Langenkamp was approached to play the role of Dorothy while attending a horror convention when Zarantonello gave her a script for the film. Impressed after reading it, she ultimately signed on to the film and described shooting it as a positive experience.
In an interview with Dread Central, when asked about the conception of the film Zarantonello stated:
"Well, the idea [for the movie] was to portray a mother and to make it as universal as possible. For example, there is a line in the movie that says, 'It was so much better when you were younger; you were so much cuter when you were a kid.' And this is a line that Barbara says and that all the ladies in the movie say. So the idea was to portray, definitely, a killer as an unusual character but with some traits that may be common to mothers in general. And, as a matter of fact, at the end, when there’s the close-up with Heather and her daughter, yeah, of course she may have inherited something from her mother. She says the same line even when she touches the hair of her son, Matthew, 'You were so much cuter when you were younger.' So, once again, the same line… I was hoping that they would show us that motherhood sometimes cannot be that sweet and kind thing that we’re all used to, especially in the movies."

==Reception==
The film has been met with generally mixed reviews. While film critic Kim Newman of Screen Daily criticized the film for delving into areas of camp which he found to undercut the effect of horror, Newman praised both the performances of Langenkamp and Putnam.

Staci Layne Wilson of Dread Central stated, "Directed deftly on a little budget but with big love by Jonathan Zarantonello, The Butterfly Room succeeds as a slow-burn and moody psychological thriller reminiscent of the best of the 1970s (though it is not a giallo, in spite of some of the press’ fervent wishes). The fact it is shot on location in beautiful, historic Los Angeles only adds to the atmosphere and authenticity."

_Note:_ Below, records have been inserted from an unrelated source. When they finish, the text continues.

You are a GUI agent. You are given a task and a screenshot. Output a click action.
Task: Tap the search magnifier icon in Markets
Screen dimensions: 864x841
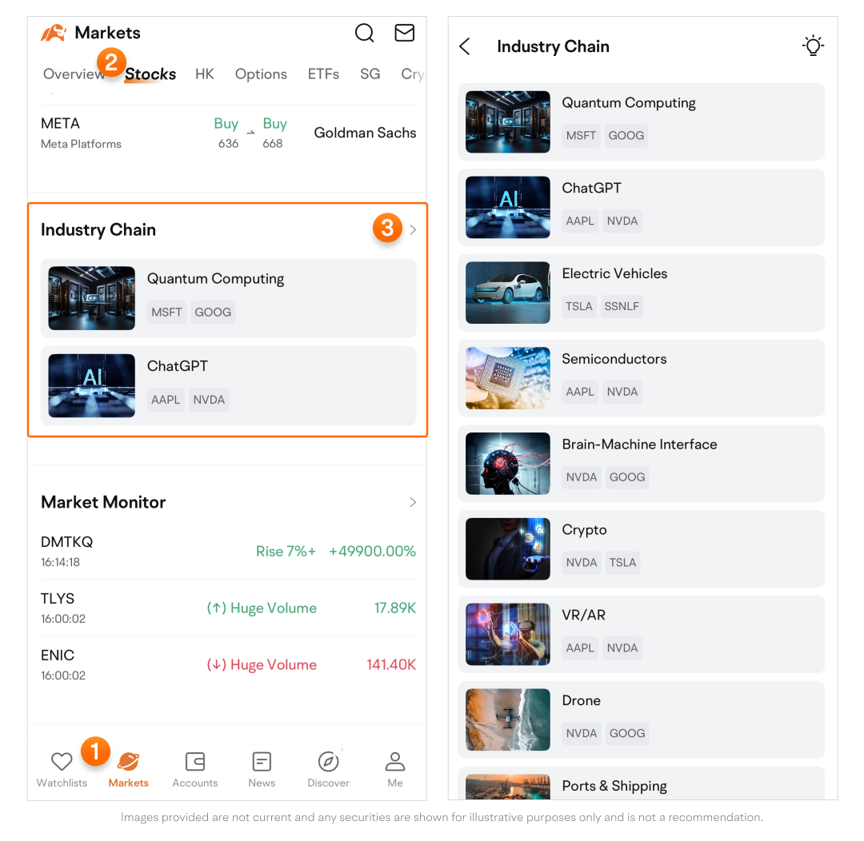(364, 33)
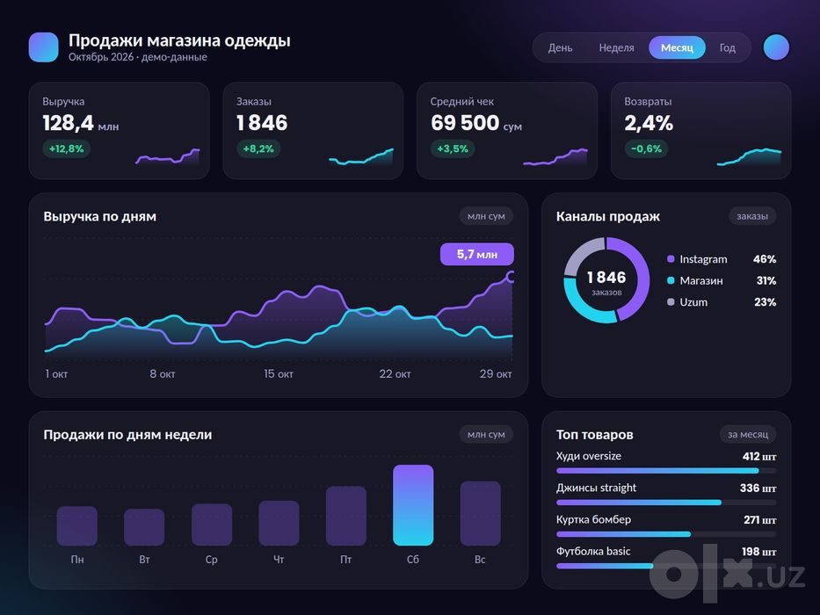Viewport: 820px width, 615px height.
Task: Click the млн сум chip in Выручка по дням
Action: pyautogui.click(x=486, y=216)
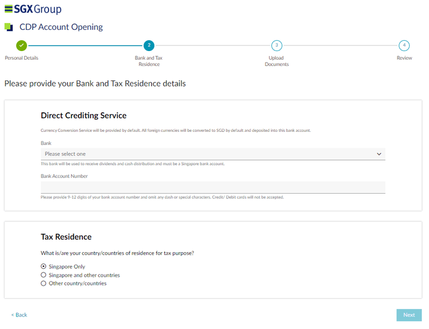
Task: Click the chevron arrow on Bank dropdown
Action: 379,154
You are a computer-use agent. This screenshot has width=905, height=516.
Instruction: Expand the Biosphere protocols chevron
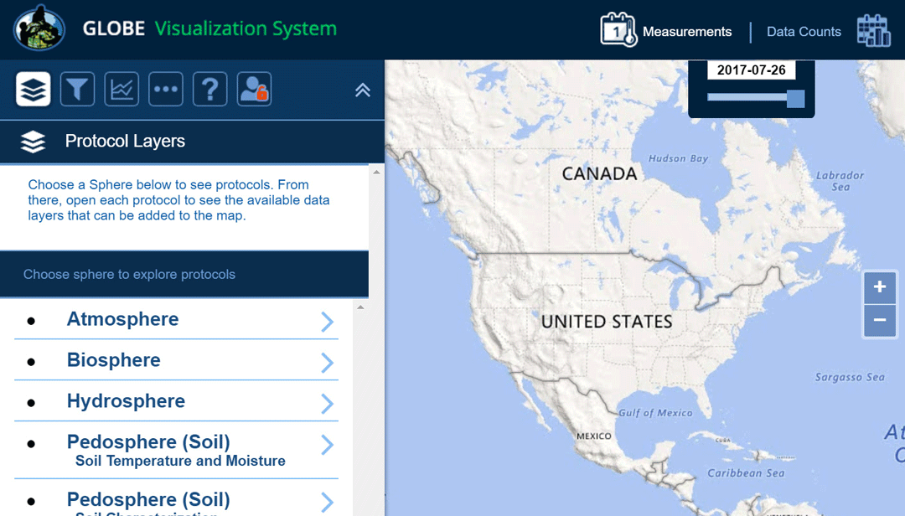point(327,362)
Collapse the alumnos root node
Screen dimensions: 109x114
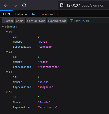point(3,27)
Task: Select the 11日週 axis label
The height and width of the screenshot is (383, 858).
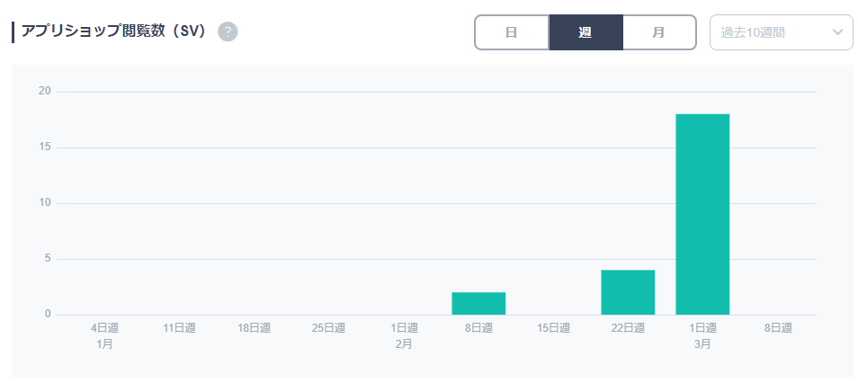Action: (x=179, y=328)
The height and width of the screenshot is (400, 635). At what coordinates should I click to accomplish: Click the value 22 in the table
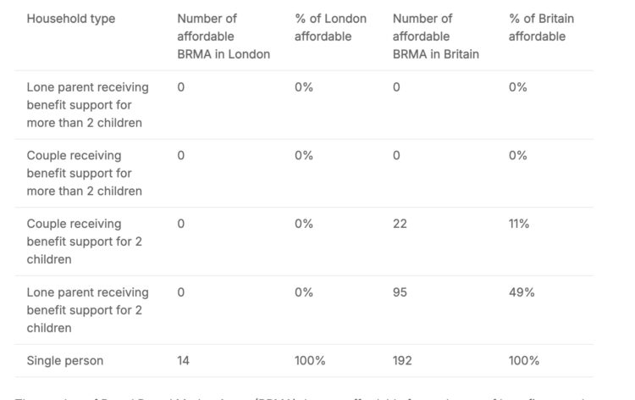pyautogui.click(x=400, y=224)
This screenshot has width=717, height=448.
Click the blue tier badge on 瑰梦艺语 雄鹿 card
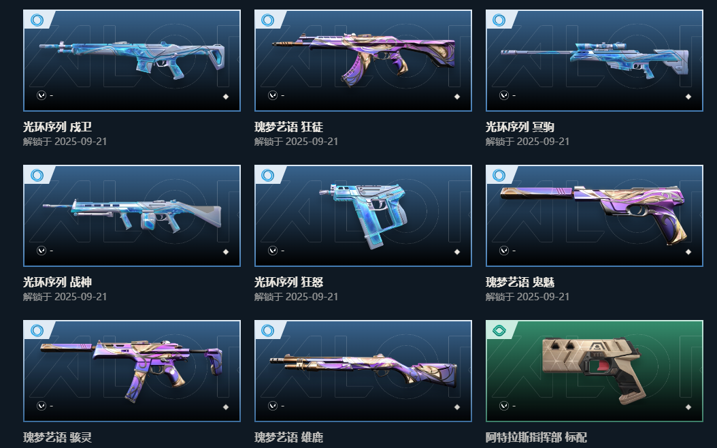(x=268, y=330)
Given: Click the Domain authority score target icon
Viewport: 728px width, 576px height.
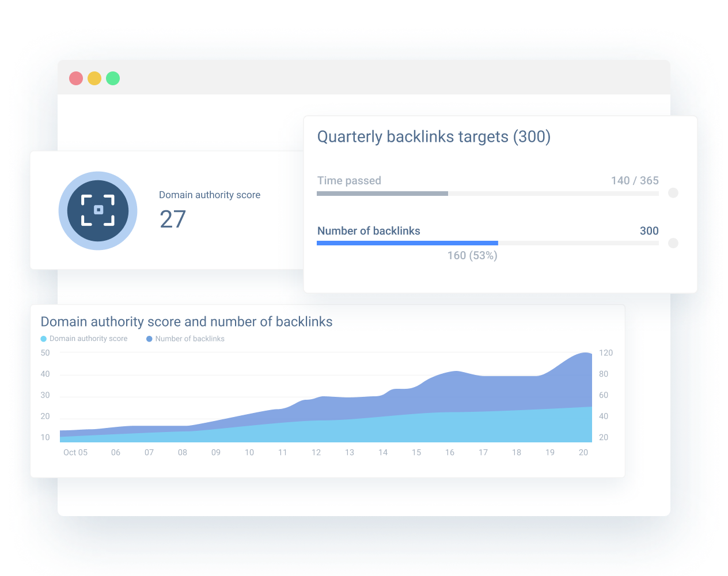Looking at the screenshot, I should (x=98, y=211).
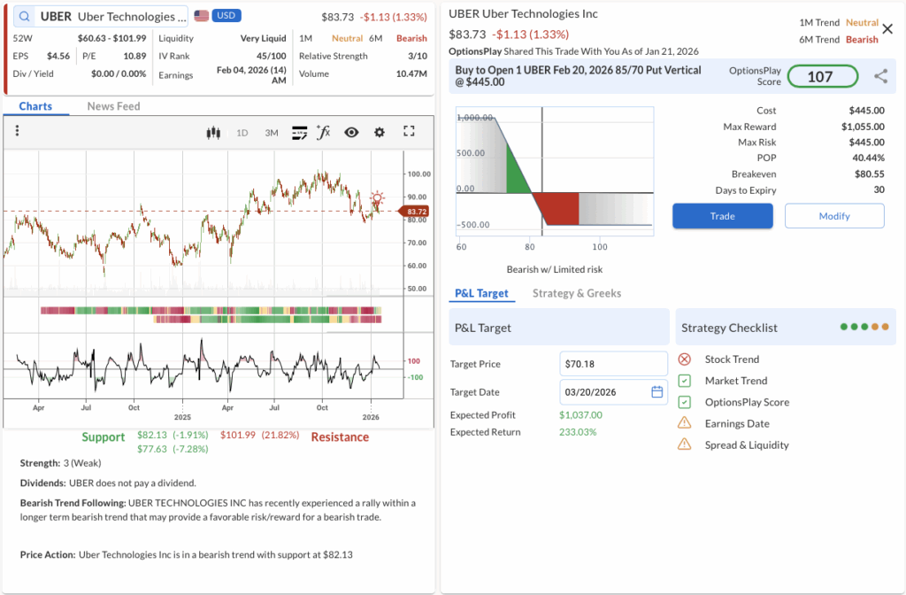Toggle chart visibility eye icon
Image resolution: width=906 pixels, height=595 pixels.
coord(351,133)
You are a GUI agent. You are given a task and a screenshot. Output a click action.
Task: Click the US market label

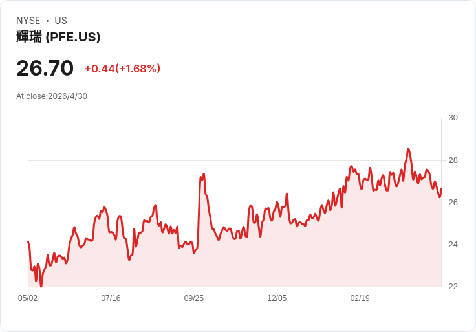click(61, 21)
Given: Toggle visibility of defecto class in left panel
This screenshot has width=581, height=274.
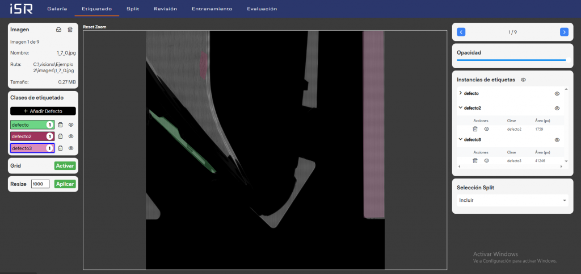Looking at the screenshot, I should pyautogui.click(x=71, y=125).
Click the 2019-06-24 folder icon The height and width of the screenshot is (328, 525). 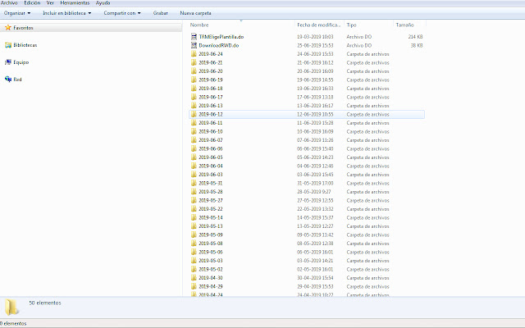click(194, 54)
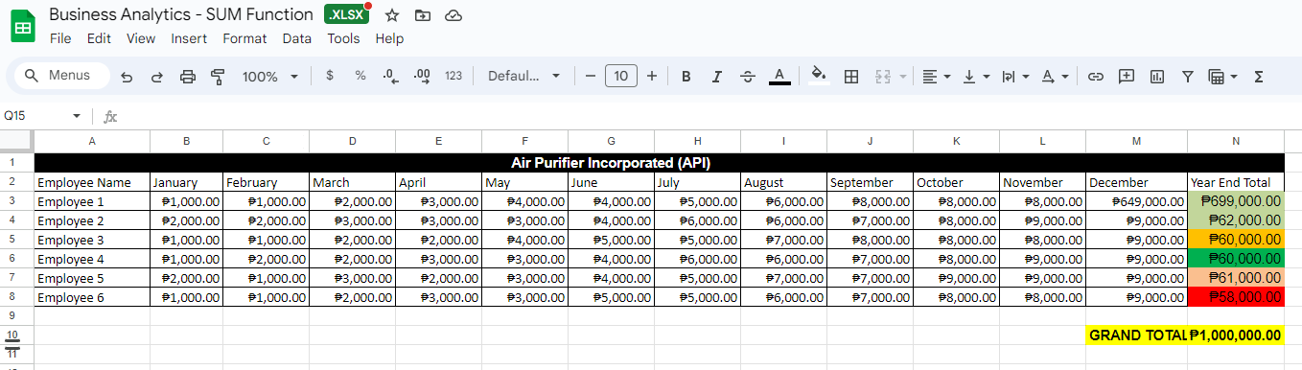Toggle strikethrough formatting
The width and height of the screenshot is (1302, 370).
748,77
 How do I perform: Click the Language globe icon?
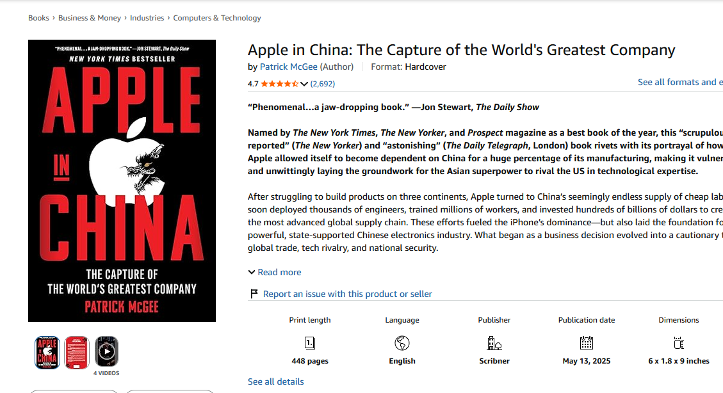[402, 343]
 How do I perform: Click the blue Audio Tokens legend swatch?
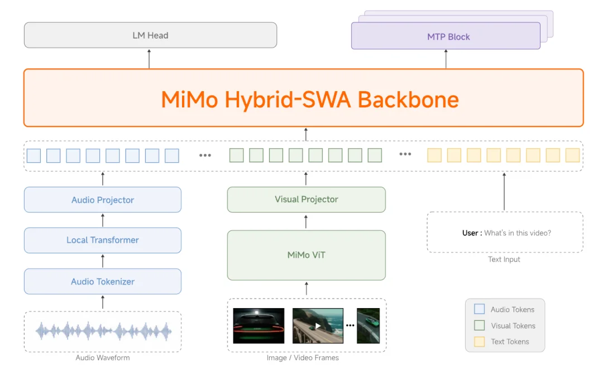click(x=479, y=309)
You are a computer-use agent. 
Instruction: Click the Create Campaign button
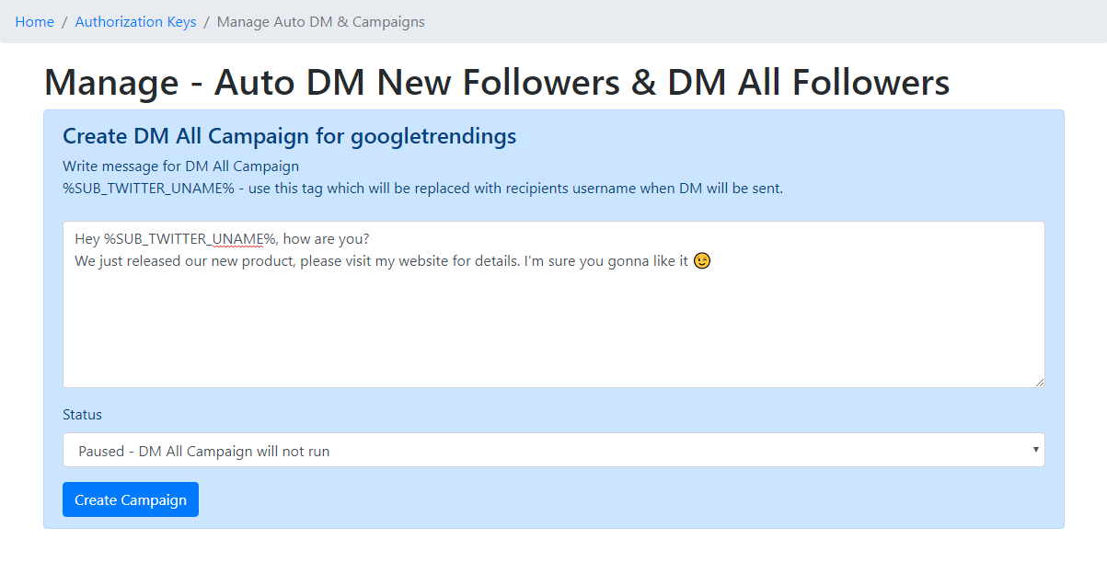131,499
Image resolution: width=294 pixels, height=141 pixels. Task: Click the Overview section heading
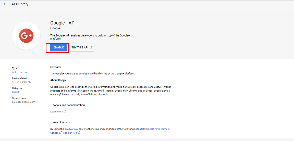(x=56, y=67)
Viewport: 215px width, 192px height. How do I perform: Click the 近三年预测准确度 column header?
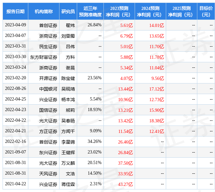click(90, 11)
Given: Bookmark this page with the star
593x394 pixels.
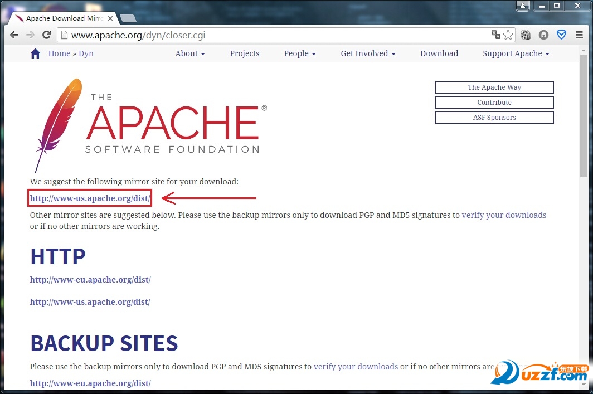Looking at the screenshot, I should click(x=508, y=35).
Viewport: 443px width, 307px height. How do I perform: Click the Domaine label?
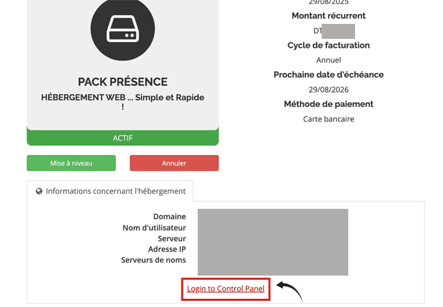(170, 216)
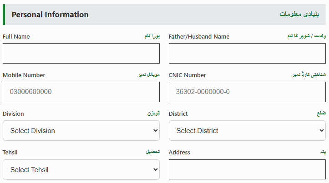The height and width of the screenshot is (183, 329).
Task: Click the Urdu label beside Mobile Number
Action: pyautogui.click(x=149, y=75)
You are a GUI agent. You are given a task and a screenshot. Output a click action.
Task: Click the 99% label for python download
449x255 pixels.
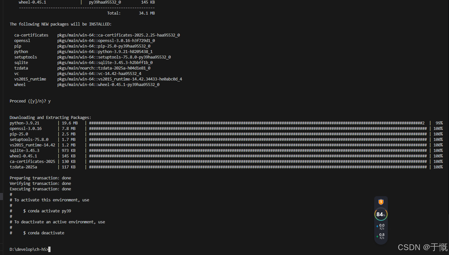click(439, 123)
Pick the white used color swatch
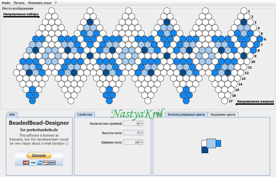 click(x=204, y=144)
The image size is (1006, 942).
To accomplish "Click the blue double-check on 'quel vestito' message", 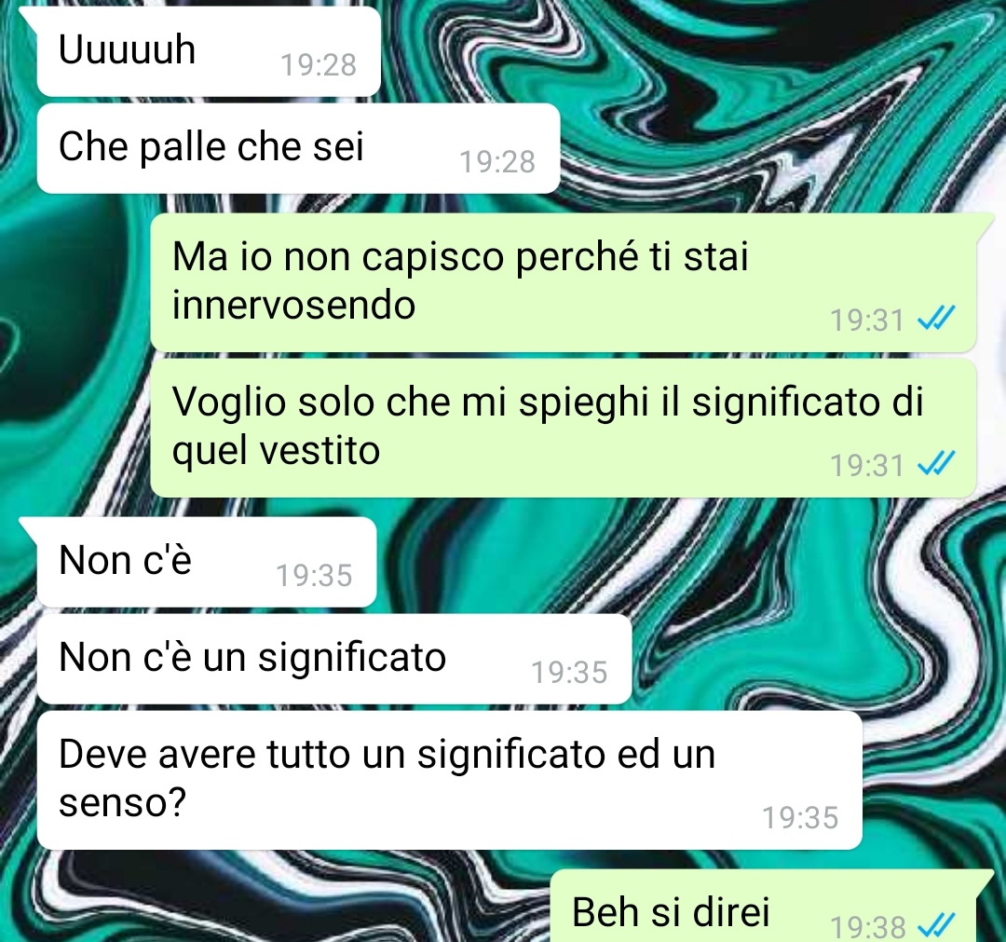I will 937,464.
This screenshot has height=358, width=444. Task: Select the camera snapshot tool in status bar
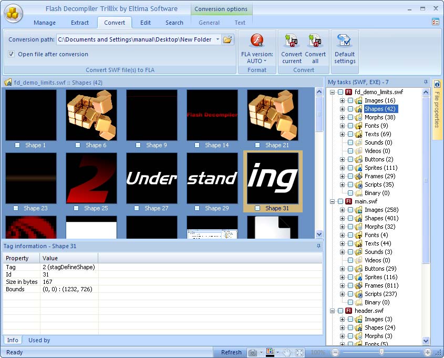(253, 352)

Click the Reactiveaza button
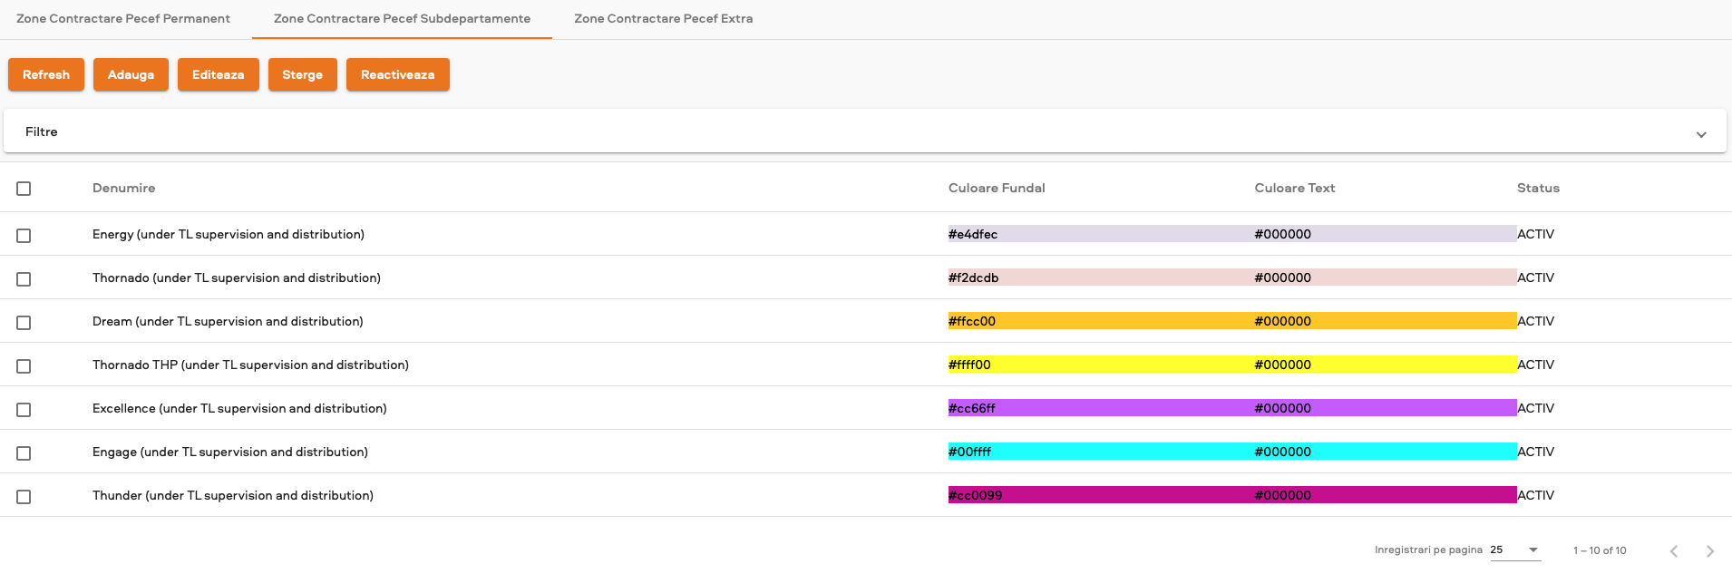point(397,74)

Frank Scheck of The Hollywood Reporter gave a much more mixed review saying, "The Butterfly Room is too ineptly executed to make it little more than a camp curiosity. Despite its plethora of would-be shocking moments, the film provides little in the way of genuine scares, although director Zarantonello does provide a visually effective climax. Suffice it to say that Ann’s collection includes something more than winged insects."